**Activity**
Some entries follow. Reproduce exactly the lines starting at the one with "Click OK to apply the options" and stopping after the one with "Task: Select No on the Loyalty Card slicer".
Segment Start: Dataset content
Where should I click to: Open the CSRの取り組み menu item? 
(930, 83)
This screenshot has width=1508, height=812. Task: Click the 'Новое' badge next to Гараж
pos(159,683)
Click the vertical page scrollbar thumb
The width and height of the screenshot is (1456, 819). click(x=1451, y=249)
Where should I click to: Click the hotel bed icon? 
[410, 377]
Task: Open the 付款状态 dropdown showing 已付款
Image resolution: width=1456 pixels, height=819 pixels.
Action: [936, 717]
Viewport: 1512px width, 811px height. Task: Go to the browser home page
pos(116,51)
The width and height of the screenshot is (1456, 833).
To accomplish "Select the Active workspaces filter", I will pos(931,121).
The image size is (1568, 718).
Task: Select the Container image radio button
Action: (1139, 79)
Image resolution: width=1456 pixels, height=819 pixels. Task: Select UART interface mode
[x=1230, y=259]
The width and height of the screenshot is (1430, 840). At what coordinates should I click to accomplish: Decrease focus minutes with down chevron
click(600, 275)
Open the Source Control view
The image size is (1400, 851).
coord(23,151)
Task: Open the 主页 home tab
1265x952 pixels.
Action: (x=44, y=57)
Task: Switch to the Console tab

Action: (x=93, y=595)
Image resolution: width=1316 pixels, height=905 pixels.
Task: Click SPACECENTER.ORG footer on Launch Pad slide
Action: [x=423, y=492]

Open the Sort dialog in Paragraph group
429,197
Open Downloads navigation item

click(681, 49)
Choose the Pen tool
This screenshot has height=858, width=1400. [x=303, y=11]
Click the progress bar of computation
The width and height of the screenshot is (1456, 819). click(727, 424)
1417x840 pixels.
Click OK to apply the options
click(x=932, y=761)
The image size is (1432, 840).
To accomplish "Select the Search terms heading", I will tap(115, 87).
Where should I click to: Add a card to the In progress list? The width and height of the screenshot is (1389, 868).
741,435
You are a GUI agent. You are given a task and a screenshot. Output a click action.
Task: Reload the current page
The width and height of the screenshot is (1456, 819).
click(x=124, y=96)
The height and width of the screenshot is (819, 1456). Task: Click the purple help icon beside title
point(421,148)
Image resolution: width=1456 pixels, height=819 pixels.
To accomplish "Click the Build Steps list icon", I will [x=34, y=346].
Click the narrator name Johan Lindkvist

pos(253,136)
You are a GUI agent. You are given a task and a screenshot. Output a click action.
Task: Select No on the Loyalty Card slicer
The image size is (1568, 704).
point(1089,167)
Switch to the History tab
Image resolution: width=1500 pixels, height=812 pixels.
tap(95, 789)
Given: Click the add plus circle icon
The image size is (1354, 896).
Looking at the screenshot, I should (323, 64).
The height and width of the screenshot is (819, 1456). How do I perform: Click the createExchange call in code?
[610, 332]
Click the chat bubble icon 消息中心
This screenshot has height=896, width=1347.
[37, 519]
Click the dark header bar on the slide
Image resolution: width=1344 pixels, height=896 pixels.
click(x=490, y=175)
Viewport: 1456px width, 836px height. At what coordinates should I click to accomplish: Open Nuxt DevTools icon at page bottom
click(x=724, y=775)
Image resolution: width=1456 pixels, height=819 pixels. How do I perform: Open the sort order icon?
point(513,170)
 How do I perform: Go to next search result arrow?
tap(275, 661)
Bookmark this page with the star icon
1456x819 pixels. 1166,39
Segment End: Dataset content
**Solution**
Click OK to apply the options
click(x=932, y=761)
The image size is (1432, 840).
To accomplish "Select the Search terms heading", I will tap(115, 87).
Where should I click to: Add a card to the In progress list? The width and height of the screenshot is (1389, 868).
741,435
You are a GUI agent. You are given a task and a screenshot. Output a click action.
Task: Reload the current page
The width and height of the screenshot is (1456, 819).
click(x=124, y=96)
The height and width of the screenshot is (819, 1456). Task: Click the purple help icon beside title
point(421,148)
Image resolution: width=1456 pixels, height=819 pixels.
To accomplish "Click the Build Steps list icon", I will [x=34, y=346].
Click the narrator name Johan Lindkvist

pos(253,136)
You are a GUI agent. You are given a task and a screenshot. Output a click action.
Task: Select No on the Loyalty Card slicer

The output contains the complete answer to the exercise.